_What you have to do_.
Which lines of the records below contain the word "orange"? Copy each of them out.

_Saved entries_.
= = = =

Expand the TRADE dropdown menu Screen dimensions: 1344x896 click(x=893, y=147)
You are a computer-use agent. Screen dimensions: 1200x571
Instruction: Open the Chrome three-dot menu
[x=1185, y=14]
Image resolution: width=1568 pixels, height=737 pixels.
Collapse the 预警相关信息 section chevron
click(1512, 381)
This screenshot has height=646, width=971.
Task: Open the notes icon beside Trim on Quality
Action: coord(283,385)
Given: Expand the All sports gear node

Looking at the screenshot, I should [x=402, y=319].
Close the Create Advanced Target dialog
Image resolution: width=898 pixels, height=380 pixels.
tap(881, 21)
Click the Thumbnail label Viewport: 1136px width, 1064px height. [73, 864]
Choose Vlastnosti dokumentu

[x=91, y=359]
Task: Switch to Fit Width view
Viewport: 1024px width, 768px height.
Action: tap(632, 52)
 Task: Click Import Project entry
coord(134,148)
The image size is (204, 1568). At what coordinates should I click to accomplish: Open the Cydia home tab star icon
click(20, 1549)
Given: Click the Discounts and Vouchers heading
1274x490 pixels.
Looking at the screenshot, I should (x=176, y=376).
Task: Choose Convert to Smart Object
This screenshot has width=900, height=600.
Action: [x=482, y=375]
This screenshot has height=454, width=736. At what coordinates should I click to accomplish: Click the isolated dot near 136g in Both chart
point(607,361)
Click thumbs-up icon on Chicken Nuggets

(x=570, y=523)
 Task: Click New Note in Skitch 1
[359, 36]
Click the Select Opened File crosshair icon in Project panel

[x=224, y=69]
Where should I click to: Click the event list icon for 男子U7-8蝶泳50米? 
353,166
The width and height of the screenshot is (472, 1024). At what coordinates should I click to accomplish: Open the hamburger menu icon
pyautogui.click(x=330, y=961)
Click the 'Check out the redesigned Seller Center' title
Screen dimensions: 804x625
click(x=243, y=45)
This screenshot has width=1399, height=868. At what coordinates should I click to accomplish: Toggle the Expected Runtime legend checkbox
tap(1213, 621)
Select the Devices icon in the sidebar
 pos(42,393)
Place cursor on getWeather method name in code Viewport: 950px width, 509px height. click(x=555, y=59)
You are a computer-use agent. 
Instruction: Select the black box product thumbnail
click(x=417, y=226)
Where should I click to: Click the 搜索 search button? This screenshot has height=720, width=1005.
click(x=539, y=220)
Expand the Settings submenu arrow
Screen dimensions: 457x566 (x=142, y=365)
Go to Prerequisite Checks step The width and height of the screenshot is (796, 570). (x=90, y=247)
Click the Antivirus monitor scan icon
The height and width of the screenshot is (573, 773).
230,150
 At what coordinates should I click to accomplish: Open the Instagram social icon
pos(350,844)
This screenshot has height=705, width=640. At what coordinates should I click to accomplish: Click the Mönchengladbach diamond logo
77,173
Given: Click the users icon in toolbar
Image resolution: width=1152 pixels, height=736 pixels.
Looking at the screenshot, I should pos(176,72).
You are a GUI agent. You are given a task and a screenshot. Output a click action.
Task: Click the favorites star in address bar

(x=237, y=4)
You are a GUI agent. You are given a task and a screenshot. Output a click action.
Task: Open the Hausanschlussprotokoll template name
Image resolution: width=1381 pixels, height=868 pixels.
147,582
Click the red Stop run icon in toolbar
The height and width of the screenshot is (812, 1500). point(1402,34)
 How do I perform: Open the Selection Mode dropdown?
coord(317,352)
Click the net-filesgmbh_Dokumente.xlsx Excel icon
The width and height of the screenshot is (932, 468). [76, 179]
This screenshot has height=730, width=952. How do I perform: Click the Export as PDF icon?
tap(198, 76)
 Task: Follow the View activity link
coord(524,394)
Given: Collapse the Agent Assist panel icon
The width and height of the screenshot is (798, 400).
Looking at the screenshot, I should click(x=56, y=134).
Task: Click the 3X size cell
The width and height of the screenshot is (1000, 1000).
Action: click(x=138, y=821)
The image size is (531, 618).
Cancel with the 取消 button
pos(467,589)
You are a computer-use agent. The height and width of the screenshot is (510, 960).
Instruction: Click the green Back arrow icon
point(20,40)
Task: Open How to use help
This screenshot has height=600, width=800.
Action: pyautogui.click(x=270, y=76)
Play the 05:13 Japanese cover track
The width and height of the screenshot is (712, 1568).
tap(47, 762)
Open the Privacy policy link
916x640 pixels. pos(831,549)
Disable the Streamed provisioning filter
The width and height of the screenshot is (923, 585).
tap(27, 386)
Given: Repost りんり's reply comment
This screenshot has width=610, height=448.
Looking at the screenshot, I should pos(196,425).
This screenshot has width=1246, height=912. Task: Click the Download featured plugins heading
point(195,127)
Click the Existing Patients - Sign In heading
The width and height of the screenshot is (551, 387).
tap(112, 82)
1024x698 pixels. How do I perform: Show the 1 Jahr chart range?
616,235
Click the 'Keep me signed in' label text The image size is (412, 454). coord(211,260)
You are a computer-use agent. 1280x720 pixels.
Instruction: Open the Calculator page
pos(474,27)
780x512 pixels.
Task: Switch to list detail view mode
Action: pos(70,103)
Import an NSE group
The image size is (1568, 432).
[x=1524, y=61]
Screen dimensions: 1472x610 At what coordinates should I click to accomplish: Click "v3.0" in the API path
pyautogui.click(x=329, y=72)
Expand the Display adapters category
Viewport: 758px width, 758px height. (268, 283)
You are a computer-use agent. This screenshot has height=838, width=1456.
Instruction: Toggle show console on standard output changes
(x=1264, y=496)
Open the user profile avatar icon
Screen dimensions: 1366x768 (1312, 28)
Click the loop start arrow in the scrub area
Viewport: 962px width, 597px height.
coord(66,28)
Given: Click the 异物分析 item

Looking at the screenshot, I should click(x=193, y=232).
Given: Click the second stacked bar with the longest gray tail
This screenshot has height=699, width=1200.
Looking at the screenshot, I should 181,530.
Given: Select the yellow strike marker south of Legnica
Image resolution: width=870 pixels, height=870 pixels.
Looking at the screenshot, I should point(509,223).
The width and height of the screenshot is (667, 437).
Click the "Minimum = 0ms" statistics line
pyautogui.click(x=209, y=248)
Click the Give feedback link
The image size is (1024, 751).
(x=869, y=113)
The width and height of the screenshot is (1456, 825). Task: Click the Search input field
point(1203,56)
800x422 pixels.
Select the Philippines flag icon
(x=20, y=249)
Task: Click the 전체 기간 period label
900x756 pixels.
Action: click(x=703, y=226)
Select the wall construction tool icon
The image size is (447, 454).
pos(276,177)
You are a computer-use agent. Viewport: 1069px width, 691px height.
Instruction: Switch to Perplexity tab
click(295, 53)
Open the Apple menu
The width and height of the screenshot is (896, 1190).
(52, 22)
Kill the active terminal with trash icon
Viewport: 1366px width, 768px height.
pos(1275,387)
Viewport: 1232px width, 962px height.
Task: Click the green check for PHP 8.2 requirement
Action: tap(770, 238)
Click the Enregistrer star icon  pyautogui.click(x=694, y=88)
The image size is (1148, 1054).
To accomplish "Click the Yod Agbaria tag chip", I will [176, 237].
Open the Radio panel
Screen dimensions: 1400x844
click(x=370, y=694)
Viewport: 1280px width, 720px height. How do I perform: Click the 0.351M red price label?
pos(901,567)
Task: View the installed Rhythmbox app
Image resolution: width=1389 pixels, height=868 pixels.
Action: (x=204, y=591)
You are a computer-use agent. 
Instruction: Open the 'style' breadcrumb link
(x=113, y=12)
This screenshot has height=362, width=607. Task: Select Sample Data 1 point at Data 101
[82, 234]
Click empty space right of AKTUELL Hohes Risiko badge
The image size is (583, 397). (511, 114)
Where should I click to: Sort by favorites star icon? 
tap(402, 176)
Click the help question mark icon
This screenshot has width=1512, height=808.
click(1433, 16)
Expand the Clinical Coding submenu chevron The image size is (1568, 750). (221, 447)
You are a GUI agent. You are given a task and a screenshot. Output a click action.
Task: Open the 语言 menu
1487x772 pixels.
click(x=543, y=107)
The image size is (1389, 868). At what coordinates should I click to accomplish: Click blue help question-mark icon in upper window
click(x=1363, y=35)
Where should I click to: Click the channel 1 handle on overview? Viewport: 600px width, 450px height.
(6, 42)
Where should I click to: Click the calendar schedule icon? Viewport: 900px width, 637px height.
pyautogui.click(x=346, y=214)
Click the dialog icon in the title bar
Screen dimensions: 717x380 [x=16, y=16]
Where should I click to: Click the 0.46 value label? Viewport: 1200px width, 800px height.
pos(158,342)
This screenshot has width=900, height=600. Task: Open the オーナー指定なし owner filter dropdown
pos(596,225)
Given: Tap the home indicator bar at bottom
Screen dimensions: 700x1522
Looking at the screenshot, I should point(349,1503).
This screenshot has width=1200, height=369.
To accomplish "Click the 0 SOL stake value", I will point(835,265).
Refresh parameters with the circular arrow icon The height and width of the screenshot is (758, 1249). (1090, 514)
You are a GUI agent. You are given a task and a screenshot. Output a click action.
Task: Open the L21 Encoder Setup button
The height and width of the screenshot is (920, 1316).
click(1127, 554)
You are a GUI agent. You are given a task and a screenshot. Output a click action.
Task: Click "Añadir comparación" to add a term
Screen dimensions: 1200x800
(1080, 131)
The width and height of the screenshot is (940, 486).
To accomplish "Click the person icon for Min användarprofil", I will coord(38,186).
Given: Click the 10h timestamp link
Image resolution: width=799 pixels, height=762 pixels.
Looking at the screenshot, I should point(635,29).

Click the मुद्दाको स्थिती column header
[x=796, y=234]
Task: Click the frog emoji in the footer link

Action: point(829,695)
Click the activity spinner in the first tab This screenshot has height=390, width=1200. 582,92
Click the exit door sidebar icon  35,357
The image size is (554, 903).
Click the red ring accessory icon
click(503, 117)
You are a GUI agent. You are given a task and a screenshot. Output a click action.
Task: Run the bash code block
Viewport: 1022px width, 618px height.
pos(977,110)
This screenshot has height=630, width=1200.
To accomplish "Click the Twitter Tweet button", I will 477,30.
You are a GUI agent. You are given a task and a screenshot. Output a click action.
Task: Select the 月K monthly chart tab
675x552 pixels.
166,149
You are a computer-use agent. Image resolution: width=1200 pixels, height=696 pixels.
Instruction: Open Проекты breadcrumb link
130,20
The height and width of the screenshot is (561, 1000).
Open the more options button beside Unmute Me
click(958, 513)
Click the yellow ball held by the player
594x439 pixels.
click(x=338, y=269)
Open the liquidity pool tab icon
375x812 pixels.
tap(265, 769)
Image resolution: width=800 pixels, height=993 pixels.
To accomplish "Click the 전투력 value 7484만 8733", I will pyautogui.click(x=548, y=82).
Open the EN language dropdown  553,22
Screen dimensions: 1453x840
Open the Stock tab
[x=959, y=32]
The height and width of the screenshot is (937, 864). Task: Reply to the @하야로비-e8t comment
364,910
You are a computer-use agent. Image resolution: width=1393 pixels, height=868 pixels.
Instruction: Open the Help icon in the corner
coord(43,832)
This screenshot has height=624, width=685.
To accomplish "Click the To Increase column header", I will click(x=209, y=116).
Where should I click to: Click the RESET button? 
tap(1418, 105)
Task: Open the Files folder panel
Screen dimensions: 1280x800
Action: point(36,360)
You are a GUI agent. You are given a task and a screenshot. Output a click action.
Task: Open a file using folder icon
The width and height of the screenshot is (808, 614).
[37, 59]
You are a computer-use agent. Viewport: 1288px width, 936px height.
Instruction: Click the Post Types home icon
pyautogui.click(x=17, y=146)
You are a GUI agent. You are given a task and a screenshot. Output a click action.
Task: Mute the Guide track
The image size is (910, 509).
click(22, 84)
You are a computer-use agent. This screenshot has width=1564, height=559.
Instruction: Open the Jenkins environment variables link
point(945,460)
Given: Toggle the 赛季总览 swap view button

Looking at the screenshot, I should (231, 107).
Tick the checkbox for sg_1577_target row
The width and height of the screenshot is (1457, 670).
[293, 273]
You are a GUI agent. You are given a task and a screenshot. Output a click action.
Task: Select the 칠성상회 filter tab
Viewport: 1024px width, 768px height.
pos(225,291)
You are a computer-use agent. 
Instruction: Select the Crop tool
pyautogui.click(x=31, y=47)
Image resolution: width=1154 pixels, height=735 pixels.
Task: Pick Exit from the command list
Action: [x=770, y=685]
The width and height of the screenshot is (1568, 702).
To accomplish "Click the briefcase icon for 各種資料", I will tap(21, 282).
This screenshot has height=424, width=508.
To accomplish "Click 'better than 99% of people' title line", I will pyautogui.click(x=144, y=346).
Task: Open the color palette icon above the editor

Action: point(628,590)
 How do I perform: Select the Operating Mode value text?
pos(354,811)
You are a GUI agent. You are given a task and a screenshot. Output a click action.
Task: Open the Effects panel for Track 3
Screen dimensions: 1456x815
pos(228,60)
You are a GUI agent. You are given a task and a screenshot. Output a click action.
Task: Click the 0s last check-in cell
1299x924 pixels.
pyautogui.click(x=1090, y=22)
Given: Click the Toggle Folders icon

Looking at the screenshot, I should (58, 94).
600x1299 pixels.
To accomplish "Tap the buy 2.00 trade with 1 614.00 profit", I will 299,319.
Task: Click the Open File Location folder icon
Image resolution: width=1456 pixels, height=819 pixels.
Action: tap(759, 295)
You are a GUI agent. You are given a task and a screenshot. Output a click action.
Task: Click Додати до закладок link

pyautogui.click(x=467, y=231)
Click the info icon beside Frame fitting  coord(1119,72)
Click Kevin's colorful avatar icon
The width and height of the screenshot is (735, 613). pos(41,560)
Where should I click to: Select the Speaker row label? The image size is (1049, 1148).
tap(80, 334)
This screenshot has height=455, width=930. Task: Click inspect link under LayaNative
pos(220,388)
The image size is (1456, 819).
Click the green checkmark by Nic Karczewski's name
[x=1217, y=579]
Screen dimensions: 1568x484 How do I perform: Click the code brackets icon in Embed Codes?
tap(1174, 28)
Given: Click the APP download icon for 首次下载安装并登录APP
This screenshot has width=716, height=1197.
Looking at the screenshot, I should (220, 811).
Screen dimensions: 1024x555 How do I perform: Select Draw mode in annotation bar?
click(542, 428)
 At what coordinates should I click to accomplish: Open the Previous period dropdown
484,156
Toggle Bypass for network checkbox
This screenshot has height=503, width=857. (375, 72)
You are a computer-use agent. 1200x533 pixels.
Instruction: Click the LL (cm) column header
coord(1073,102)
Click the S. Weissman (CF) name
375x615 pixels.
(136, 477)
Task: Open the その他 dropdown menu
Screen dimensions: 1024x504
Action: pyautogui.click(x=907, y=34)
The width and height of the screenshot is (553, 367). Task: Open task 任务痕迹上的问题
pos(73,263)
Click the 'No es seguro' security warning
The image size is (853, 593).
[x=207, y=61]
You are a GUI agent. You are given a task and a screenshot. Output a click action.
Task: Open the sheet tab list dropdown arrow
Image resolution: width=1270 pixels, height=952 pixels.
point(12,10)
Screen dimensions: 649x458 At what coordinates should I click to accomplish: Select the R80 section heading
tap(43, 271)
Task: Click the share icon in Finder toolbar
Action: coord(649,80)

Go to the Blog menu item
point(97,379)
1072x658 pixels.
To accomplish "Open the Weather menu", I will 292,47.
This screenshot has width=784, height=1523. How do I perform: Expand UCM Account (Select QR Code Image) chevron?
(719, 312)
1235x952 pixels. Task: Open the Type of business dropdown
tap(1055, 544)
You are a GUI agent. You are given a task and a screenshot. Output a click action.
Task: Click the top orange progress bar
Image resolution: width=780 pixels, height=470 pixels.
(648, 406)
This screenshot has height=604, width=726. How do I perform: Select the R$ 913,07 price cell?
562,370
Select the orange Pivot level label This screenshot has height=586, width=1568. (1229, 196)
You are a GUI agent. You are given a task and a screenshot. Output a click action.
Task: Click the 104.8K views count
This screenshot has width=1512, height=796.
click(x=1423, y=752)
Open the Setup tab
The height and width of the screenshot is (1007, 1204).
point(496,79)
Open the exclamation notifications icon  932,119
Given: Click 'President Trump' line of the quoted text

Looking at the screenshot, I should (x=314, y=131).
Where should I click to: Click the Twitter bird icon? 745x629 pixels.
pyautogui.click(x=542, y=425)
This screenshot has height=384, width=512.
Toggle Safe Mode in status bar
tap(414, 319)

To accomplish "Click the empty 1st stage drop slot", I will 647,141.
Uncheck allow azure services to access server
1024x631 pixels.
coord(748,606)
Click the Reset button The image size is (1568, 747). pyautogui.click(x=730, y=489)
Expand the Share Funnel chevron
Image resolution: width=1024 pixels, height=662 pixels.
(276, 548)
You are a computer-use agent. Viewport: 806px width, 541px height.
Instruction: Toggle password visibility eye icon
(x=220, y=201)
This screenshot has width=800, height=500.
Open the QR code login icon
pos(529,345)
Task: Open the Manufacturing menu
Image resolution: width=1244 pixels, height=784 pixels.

= = = =

_Solved exercise_.
Task: Click the top orange progress bar
Select the orange Pivot level label This screenshot has height=586, width=1568. (1229, 196)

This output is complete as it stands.